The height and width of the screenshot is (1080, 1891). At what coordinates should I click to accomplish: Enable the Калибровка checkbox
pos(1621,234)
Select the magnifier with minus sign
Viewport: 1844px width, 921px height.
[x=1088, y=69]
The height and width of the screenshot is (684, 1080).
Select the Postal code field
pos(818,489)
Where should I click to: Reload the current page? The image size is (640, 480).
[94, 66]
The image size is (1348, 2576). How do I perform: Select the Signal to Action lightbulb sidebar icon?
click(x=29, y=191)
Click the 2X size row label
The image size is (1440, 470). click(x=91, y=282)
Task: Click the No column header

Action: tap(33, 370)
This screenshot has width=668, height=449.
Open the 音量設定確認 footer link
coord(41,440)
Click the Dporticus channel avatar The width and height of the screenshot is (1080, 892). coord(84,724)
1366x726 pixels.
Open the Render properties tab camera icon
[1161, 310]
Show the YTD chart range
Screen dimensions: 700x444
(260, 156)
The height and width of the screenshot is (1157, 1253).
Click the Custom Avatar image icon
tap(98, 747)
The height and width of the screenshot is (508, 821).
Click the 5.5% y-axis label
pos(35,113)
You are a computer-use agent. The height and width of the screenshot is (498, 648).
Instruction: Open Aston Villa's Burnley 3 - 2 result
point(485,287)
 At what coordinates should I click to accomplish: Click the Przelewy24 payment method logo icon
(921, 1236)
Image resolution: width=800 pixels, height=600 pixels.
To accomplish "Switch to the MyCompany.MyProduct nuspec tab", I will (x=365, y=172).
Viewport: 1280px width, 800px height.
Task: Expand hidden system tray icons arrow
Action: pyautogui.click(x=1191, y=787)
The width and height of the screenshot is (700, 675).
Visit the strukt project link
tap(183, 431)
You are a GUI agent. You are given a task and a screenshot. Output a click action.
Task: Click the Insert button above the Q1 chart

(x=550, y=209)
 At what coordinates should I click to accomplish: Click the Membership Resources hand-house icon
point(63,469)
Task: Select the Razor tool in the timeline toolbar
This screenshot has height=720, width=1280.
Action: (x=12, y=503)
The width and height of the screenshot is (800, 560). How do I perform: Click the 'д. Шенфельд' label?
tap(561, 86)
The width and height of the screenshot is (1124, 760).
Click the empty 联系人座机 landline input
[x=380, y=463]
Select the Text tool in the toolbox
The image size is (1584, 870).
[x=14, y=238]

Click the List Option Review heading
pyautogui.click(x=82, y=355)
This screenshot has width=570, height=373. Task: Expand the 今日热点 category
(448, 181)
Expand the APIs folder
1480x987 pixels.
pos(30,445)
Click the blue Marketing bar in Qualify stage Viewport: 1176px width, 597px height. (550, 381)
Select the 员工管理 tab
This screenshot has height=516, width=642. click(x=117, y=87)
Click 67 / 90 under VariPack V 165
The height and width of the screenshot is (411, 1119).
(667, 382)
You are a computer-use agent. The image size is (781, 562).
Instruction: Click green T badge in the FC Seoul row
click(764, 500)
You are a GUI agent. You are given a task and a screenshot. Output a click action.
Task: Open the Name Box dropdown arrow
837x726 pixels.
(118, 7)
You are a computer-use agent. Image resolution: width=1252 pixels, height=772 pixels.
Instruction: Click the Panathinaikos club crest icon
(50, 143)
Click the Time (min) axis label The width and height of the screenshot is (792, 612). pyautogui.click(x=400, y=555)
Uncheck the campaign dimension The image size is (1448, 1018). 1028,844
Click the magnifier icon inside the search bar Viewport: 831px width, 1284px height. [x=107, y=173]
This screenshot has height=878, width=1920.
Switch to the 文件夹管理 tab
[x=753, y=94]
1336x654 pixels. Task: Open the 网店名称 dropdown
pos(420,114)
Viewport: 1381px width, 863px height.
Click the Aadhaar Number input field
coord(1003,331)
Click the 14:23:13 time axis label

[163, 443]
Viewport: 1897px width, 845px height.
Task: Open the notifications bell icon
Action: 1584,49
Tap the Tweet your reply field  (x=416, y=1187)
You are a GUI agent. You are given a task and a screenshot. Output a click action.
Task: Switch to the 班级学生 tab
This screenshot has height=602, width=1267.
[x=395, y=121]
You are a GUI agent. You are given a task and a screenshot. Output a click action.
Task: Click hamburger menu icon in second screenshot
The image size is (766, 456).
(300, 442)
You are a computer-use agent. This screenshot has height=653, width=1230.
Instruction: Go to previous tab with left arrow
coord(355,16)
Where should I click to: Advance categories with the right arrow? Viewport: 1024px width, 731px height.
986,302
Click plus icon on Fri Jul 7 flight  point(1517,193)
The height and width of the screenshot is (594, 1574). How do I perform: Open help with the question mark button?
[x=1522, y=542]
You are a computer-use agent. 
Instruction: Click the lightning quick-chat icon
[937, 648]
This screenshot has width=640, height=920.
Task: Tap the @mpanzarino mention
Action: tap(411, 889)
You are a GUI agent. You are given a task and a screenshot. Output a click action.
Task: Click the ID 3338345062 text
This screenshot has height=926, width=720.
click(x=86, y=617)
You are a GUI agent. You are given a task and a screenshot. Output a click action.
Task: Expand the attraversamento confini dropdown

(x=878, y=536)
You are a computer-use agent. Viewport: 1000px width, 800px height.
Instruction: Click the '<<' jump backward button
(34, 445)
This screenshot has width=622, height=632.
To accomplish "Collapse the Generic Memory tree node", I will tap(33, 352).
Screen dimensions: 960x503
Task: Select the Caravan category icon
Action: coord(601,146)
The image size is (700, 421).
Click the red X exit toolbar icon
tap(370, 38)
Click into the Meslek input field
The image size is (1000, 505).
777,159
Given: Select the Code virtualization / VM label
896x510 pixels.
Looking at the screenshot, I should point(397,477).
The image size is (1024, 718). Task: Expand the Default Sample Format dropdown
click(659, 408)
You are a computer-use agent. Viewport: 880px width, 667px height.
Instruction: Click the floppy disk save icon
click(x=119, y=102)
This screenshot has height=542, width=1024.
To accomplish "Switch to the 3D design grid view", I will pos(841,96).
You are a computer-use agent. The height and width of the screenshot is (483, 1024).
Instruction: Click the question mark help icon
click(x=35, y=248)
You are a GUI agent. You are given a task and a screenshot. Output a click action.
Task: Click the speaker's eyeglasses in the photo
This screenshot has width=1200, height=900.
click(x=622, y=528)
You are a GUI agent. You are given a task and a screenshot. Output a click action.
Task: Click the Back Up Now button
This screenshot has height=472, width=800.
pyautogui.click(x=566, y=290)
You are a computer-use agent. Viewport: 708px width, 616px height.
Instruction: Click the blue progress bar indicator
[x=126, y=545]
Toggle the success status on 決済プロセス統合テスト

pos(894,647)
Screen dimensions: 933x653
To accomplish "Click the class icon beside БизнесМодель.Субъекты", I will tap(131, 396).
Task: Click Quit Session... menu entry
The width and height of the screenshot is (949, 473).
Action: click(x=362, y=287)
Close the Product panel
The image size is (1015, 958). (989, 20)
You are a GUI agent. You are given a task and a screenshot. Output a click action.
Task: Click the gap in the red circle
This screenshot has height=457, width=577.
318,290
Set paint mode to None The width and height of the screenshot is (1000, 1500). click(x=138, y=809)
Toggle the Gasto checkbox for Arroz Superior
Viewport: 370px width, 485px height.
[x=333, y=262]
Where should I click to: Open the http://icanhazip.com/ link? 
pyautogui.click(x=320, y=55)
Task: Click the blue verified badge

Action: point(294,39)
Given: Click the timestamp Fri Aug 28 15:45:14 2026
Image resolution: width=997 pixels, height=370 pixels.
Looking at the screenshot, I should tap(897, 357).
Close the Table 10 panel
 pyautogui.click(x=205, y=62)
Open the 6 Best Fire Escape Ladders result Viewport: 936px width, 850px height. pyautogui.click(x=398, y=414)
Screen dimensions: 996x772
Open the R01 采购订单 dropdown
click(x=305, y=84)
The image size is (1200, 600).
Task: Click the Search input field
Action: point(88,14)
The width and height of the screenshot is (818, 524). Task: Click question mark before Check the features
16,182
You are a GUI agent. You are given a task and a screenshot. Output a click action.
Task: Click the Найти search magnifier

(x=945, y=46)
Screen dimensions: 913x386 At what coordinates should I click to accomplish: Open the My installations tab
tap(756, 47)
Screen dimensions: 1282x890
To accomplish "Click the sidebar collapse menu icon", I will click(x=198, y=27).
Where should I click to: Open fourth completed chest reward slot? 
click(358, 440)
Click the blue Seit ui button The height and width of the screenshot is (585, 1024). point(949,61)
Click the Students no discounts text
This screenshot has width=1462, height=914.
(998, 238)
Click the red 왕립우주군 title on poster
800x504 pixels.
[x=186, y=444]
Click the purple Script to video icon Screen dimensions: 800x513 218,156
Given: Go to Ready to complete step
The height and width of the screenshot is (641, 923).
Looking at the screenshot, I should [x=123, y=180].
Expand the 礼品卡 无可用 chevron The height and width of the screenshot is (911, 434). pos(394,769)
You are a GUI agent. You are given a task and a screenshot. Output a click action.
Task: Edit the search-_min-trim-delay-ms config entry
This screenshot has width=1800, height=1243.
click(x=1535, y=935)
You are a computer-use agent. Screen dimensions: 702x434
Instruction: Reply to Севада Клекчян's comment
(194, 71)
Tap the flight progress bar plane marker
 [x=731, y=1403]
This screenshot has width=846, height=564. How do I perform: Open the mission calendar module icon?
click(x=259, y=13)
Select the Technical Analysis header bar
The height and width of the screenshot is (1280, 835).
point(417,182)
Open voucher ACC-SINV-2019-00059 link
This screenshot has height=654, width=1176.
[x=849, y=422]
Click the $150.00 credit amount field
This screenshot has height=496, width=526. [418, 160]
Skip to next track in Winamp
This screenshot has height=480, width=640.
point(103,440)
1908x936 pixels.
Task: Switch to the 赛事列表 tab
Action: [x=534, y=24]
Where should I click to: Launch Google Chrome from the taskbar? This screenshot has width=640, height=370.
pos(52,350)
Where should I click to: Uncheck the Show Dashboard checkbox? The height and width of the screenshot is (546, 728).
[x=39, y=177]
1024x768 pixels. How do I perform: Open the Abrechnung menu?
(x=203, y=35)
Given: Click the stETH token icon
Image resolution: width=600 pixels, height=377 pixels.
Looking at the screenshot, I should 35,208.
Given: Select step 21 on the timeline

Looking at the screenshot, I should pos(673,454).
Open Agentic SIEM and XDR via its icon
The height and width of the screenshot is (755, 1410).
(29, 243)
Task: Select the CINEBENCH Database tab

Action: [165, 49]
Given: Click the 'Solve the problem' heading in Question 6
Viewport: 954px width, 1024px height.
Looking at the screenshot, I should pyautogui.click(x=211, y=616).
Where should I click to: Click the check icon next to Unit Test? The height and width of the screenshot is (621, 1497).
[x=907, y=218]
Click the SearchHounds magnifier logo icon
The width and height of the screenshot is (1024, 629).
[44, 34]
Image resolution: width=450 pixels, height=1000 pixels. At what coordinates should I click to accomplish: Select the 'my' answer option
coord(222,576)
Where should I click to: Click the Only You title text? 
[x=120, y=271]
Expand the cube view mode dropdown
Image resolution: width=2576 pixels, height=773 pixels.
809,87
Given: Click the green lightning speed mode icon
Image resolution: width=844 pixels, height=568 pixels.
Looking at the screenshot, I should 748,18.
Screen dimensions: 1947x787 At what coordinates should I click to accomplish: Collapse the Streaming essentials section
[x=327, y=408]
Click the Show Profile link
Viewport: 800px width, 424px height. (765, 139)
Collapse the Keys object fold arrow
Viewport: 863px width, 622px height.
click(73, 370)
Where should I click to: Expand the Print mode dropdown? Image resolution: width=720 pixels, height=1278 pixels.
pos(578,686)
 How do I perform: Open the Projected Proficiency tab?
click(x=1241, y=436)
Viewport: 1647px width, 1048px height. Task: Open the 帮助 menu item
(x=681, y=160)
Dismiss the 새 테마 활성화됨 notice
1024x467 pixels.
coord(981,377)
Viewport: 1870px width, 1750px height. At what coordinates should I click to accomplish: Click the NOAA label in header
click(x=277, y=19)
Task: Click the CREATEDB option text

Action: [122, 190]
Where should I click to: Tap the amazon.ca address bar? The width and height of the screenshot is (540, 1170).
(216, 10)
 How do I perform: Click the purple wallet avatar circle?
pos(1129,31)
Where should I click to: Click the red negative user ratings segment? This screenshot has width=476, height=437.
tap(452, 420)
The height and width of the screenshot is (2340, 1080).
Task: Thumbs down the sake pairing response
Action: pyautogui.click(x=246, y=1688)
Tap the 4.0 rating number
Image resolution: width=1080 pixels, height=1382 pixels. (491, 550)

------

◆ **What the exercise asks**
Would you copy every line of the entries that includes the word "entry"?

◆ **Output of the exercise**
Task: Click Quit Session... menu entry
Task: Edit the search-_min-trim-delay-ms config entry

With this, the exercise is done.